Avere

Pubblicato il 28-05-2024

di Fabio Arduini

Avere scorrazza per il globo terrestre come una bestia furba e scaltra. Di fatto indisturbato, non si cura di confini né teme il va­riare degli habitat, del regime alimentare e delle culture. Se le parole fossero animali, saremmo al cospetto di una delle specie più adattabili. Il verbo avere si prende tutto, con indole fedele all’etimo­logia: la sua origine infatti risale all’antico indoeuropeo, con il significato di prende­re: non per poi distribuire, bensì per trattenere. Questa specie di parola si rivela particolarmente insidiosa, inoltre, perché praticamen­te è dappertutto, ma allo stesso tempo non si riesce a osservare.

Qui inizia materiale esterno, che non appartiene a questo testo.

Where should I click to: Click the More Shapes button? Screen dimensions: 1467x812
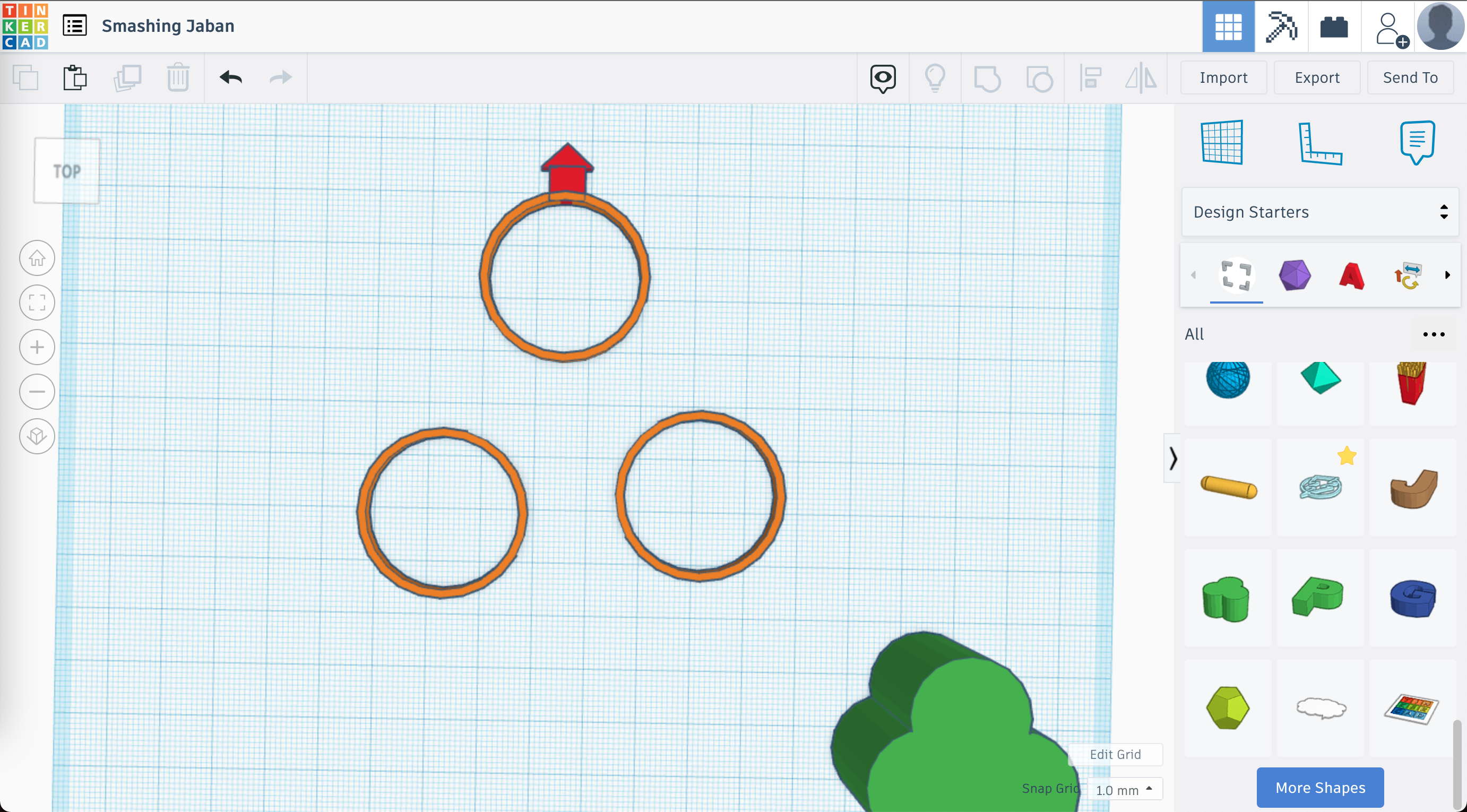(x=1319, y=788)
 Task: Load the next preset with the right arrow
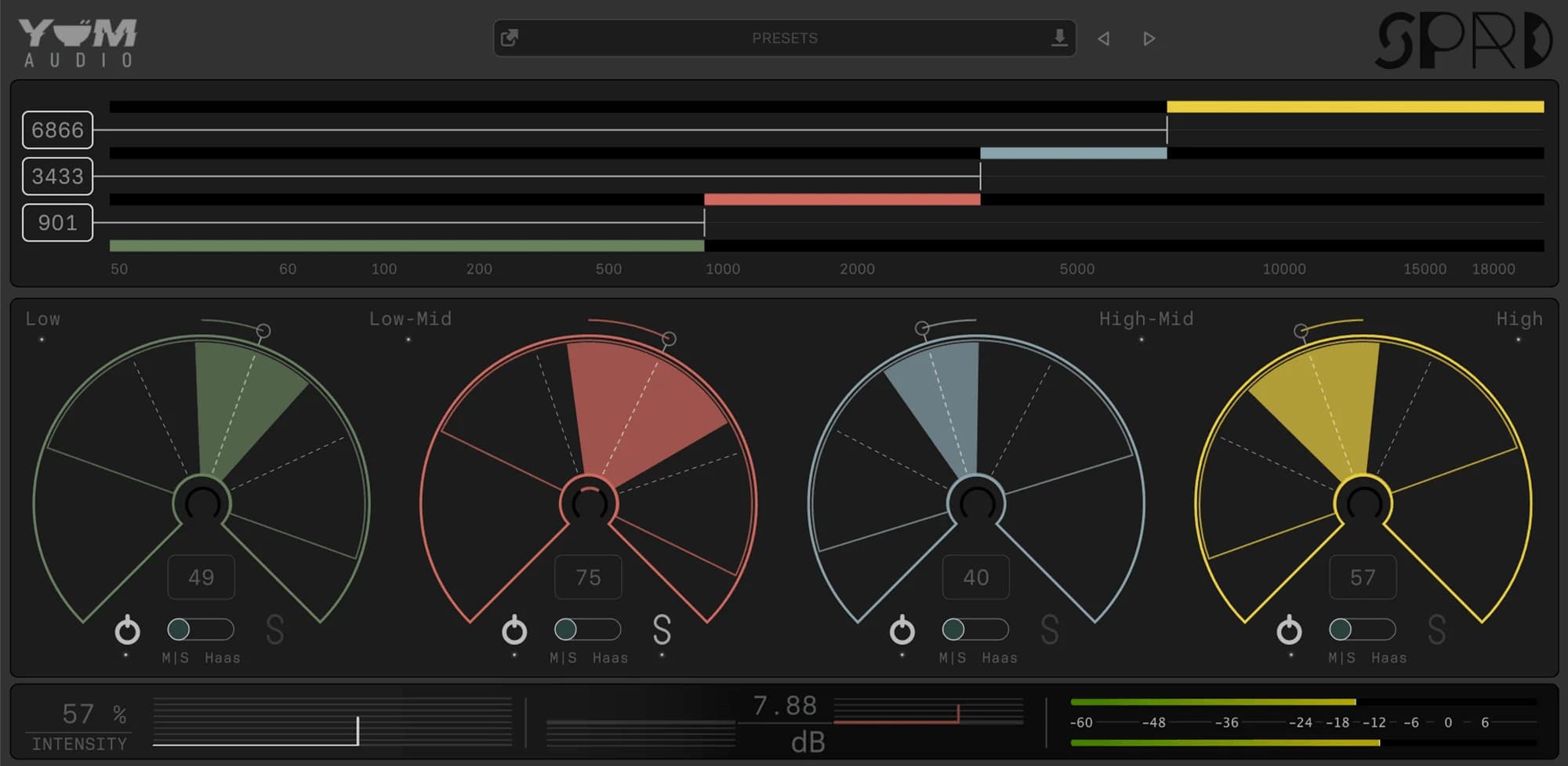[1149, 38]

È invisibile, come l’atmosfera. E qui il paragone va cambiato. La condizione di possedere cose è quella in cui milioni di persone si ri­trovano, non già appena nati, come per l’aria, ma un po’ alla volta. Fino a che... avere, che cosa? questo, quello, e questo ancora; anzi, avere senza nemmeno bisogno di dettagliare su che cosa: ecco, questa appare una questione di vitale impor­tanza. Ma si tratta di una condizione che divide. Solo con una rivoluzione si passa da prendere per trattenere a scoprire di poter offrire; a lasciare la presa. Difficile pensare la propria vita senza l’avere, e difficile elencare tutte le cose che si hanno. Però è interessante provarci, e trovarsi a guardare con occhi diversi il proprio spazzolino da denti, il mio cane, la famiglia che ho.